Question

I have some code as shown below, but the timezone %Z is returning: 01:04:48 GMT Daylight Time

I need it return: 01:04:48 GMT

import time

timenew = time.strftime('%H:%M:%S %Z')
print timenew

Anyone have any idea how I can fix/do this?

Was it helpful?

Solution

Lazy way:

time.strftime('%H:%M:%S %Z')[:13]

OTHER TIPS

The problem is that %Z isn't documented to give you any specific format at all; it just gives you:

Time zone name (no characters if no time zone exists).

With CPython 2.7 or 3.3 on POSIX platforms, it will usually give you something in the format EST/EDT for the major US timezones, but it may give you something in the format GMT/GMT Daylight Time (or British Summer Time or GMT Summer Time) for the major EU timezones, but that isn't guaranteed anywhere at all, and what you get elsewhere is hard to predict.

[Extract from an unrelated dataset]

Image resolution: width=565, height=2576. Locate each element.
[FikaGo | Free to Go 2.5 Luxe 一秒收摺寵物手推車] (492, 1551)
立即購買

So, if you only care about your specific platform, and only about the major US and EU timezones, and you know that it's giving you GMT Daylight Time (rather than, say, British Summer Time, which you presumably don't want to truncate to Bri), you can do something like this:

tz = time.strftime('%Z')[:3]
if tz.endswith('DT'): tz = tz[0] + 'ST'
timenow = time.strftime(''%H:%M:%S ') + tz

If you look at the source, you can see that time.strftime ultimately just calls your platform's strftime. On POSIX platforms, the standard defines %Z as:

Replaced by the timezone name or abbreviation, or by no bytes if no timezone information exists. [tm_isdst]

Although it isn't stated very clearly on that page, ultimately, what you get is the value of the extern variable tzname[0] or tzname[1] depending on isdst, and Python exposes tzset, so you can do something like this:

os.environ['TZ'] = 'GMT'
time.tzset()

And now, '%Z' is guaranteed to return GMT. Or you can leave Daylight/Summer Time support in, but just give both the same name:

os.environ['TZ'] = 'GMT+00GMT'

Or, ideally, you can feed in the right DST rules for the active timezone, just replacing the name.

You can force it to GMT using the gmtime:

In [11]: time.strftime('%H:%M:%S %z', time.gmtime())
Out[11]: '00:13:17 +0000'

However, it's now 00:13 GMT (rather than 1:13 DST).

GMT does not adjust for daylight savings time. You can hear it from the horse's mouth on this web site. "%Z" just means:

Time zone name (no characters if no time zone exists).

So you can just strip off the string.